The store proper is divided into nine sections that are supposed to sum up our "eclectic'' lifestyles. Sub-headings such as "Relax'', "Rest'' or "Alfresco'' each showcase a selection of the revamped upholstery, crockery, lighting and bedding that Mr Radice hopes will inspire us to update our home furnishings as often as we'd update our wardrobes.

Mr Radice has deliberately played mix-and-match with the new products, pairing a funky orange leather armchair with a traditional wood wardrobe in one corner and a less-than-inspiring cream sofa with a green carpet and a bamboo table in another. "We want to show customers there is a different way of using the same product in a different environment,'' he says, pointing to a sofa that has already been in the group's collection for three years but has been jazzed up for the occasion with the addition of a couple of new cushions. He is desperate for customers to throw caution to the wind and not shy away from buying one of its red Perspex stools, for example, just because they don't think it will go with that hand-carved table they brought back from their travels in Africa. "Most other retailers make everything match. They match brown sofas, with brown cushions, with brown rugs, with brown curtains, it's all matchy matchy,'' he says - later admitting he is very "unmatchy unmatchy''.

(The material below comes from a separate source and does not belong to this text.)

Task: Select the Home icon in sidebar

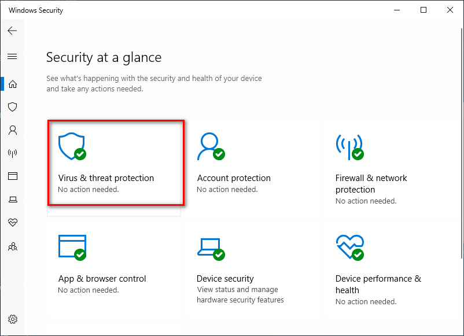Action: pos(12,84)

Proving that Lifestore is as much about having the courage to update old ideas, he points to a Louis XV-style chair that has been sold by the retailer since time began but is practically unrecognisable in its current guise of white wood trim with plum fleur-de-lys studded chenille upholstery. He denies that the store's ultra contemporary image and products will scare off the group's core customer base: broadly speaking 50-something women. "We had the wrong idea,'' he says. "We thought that by continually selling purple cushions we'd keep our customers happy but they were desperate, saying 'don't give me another purple cushion. I've bought 20 already from you. Give me something different. My God!'" And thanks to Mr Radice - whose own house apparently sports a pink dining room table for 10 - something different is exactly what they've got.

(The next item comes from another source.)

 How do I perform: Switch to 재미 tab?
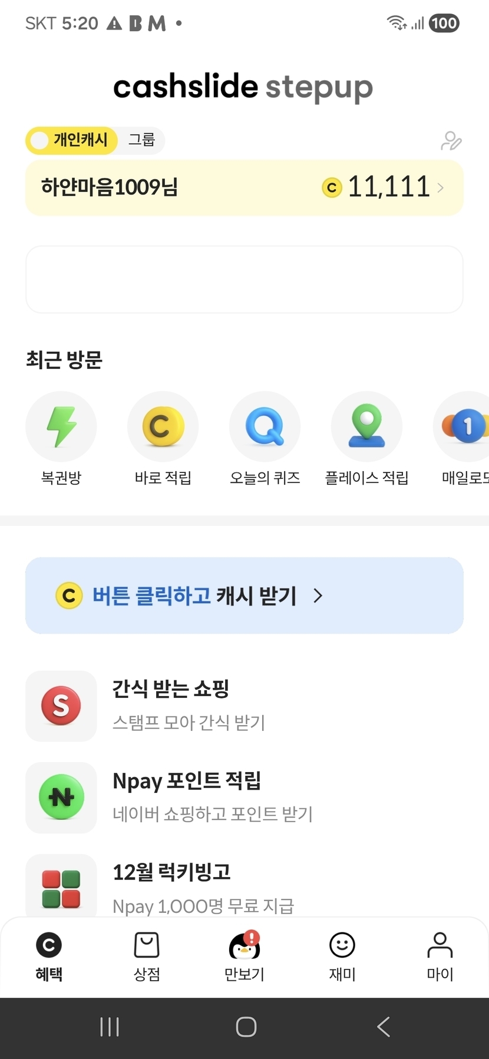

Roger Holmes, M&S's chief executive, is hoping the vast overhaul of its home furnishings division will allow it to grab a bigger share of the country's £20bn market than its current 2 per cent. A smaller store in London's Kingston-upon-Thames will follow on the heels of Gateshead this summer. But then it will be a 12-month wait for the third Lifestore which is not due to open until July 2005 at Thurrock. By then, Mr Radice is hoping the project will have been deemed a success allowing him to roll out the Lifestore concept to the 20 sites he says the retailer has already identified as suitable locations. Mr Holmes, smiling yesterday for perhaps the first time in months, was being coy about how much money the group plans to set aside to fund the roll-out. But considering Gateshead alone set the group back £14m - around £170 per square foot - it isn't going to be a small number.

Mr Radice will be doing his bit for the new store's sales figures when its doors finally open this morning. He apparently has "a shopping list with about 100 things on it" that he has been waiting to buy.

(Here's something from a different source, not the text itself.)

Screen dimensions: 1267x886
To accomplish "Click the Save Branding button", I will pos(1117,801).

Top of his must-haves is a small round orange lacquer-topped table with a silver stand, that will set him back £99. Then it's off to the "Cook'' section for a set of Japanese ceramic plates at £7 a pop. He has also been eyeing up a bamboo chopping board - "the soft wood is perfect for sushi" - and an art deco-inspired lamp. However his total bill should be quite reasonable; he is adamant that the retailer's price tags pitch it firmly at the affordable-if-aspirational end of the market.

Whether the population of Gateshead will agree is a moot point, but if they don't they can always pop across the park to Ikea.